(Saved data entries)
________
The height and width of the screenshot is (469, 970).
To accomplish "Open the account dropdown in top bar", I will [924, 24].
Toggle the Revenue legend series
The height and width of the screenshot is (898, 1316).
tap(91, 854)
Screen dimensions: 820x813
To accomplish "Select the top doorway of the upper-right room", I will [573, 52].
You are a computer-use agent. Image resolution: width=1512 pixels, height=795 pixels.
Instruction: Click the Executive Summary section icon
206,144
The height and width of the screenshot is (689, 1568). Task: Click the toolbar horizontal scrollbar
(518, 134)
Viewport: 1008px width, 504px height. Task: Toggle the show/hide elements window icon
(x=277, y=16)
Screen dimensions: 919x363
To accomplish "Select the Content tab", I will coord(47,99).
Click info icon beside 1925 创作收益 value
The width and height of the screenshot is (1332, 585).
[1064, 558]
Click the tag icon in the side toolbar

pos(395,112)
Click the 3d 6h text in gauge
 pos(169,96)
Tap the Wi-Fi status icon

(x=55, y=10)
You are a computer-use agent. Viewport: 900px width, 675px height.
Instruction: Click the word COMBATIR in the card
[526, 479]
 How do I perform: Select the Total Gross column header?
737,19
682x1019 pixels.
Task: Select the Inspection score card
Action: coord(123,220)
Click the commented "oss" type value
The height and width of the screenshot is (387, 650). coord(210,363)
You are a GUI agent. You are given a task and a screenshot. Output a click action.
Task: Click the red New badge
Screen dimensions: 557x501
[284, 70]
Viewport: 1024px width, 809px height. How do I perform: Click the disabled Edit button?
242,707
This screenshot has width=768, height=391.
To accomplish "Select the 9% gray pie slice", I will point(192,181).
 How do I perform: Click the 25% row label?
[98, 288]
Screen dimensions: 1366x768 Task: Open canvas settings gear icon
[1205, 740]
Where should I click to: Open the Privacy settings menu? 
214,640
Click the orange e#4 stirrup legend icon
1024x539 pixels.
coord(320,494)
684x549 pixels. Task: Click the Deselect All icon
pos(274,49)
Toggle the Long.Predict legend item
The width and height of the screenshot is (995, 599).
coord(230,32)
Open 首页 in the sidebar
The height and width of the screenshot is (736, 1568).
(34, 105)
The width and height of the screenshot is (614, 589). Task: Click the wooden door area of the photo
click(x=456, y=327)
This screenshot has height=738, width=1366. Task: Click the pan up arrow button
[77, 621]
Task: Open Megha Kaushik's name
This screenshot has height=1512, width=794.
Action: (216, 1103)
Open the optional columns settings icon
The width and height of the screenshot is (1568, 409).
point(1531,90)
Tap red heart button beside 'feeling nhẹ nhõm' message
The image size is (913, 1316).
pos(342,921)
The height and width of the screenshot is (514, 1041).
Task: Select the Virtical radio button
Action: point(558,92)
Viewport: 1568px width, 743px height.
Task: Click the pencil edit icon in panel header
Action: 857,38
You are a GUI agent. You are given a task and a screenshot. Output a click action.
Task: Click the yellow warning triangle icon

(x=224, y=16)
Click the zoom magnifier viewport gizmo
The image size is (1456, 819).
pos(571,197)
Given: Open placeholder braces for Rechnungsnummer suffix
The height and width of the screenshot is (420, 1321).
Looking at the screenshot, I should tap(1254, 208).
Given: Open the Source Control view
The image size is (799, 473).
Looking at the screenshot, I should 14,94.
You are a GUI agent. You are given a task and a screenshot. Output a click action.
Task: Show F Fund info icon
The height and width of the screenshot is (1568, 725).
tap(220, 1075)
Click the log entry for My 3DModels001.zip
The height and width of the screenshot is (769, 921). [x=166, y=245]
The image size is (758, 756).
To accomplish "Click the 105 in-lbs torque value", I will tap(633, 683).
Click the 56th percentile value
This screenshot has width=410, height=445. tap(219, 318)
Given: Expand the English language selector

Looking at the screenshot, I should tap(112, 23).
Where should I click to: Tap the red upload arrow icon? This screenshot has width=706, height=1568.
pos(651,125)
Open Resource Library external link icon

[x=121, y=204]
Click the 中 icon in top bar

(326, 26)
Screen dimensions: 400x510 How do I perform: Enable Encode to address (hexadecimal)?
________
• YOUR INSTRUCTIONS: Across the entries, how many lines include the string "computer"? The answer should be only a number.

• COMPLETED EXERCISE: 2